__Work request__.
The pictures do not go in the copy. Reproduce the rest of the entries exactly.

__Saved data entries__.
Content starts
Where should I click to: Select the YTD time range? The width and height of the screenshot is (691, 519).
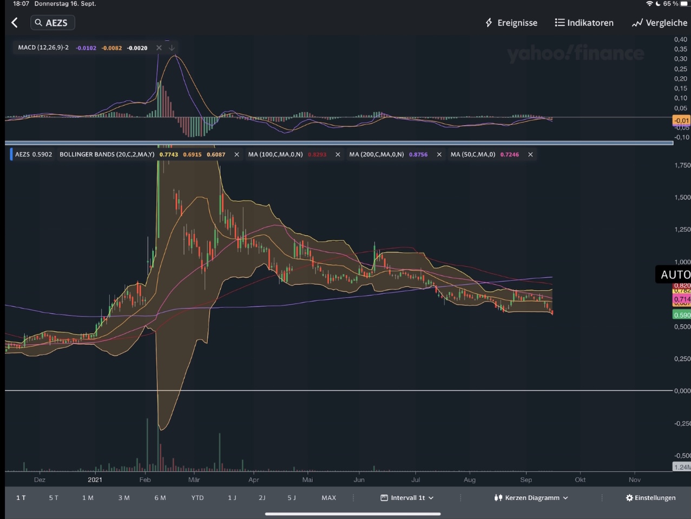pos(198,498)
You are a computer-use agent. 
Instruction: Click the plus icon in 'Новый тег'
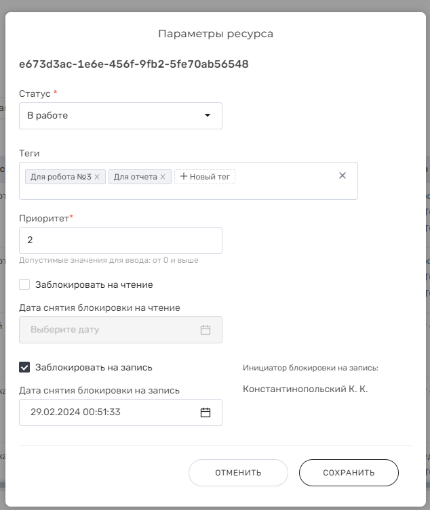pos(183,176)
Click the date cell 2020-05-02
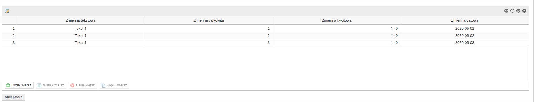This screenshot has height=102, width=534. coord(465,36)
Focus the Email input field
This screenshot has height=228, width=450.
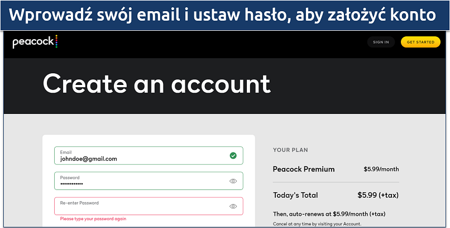click(x=149, y=156)
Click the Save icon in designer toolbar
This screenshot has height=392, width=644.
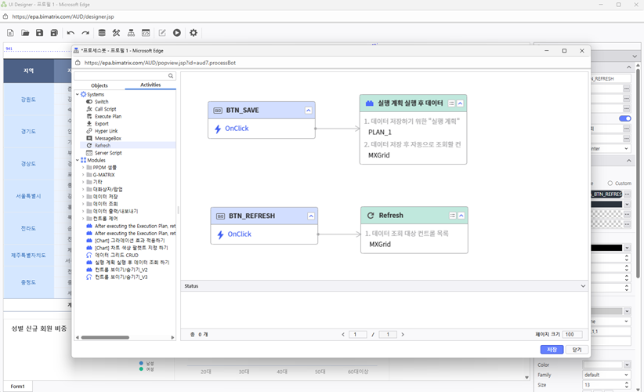(39, 33)
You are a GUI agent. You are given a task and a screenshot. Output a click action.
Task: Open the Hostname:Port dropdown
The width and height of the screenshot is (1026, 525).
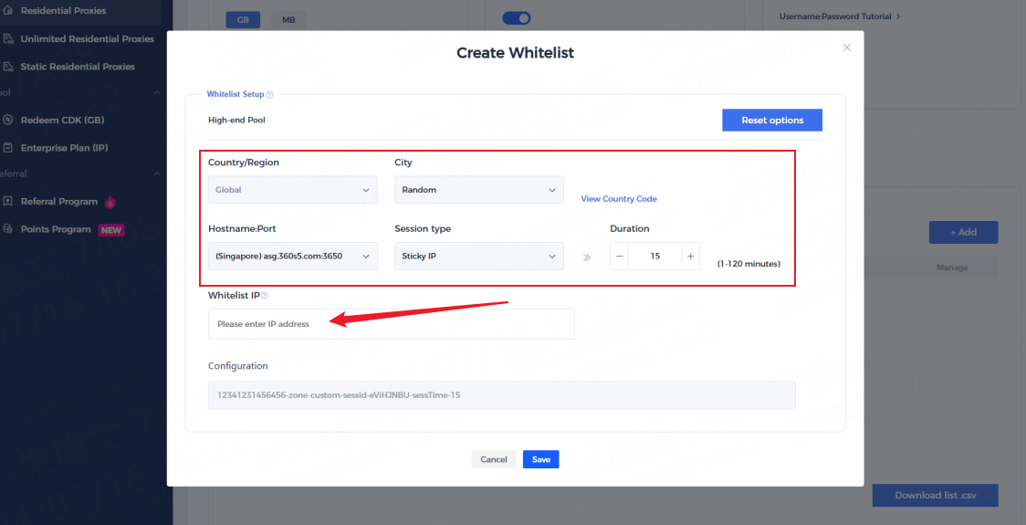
Content ends
__Output of the exercise__.
Where should I click to: Select the YTD time range? The width and height of the screenshot is (691, 519).
pos(198,498)
You are a computer-use agent. 
Instruction: Click the plus icon in 'Новый тег'
pos(183,176)
Click the date cell 2020-05-02
This screenshot has height=102, width=534. coord(465,36)
Focus the Email input field
This screenshot has height=228, width=450.
click(x=149, y=156)
Click the Save icon in designer toolbar
This screenshot has height=392, width=644.
(39, 33)
You are a GUI agent. You are given a task and a screenshot. Output a click action.
Task: Open the Hostname:Port dropdown
The width and height of the screenshot is (1026, 525).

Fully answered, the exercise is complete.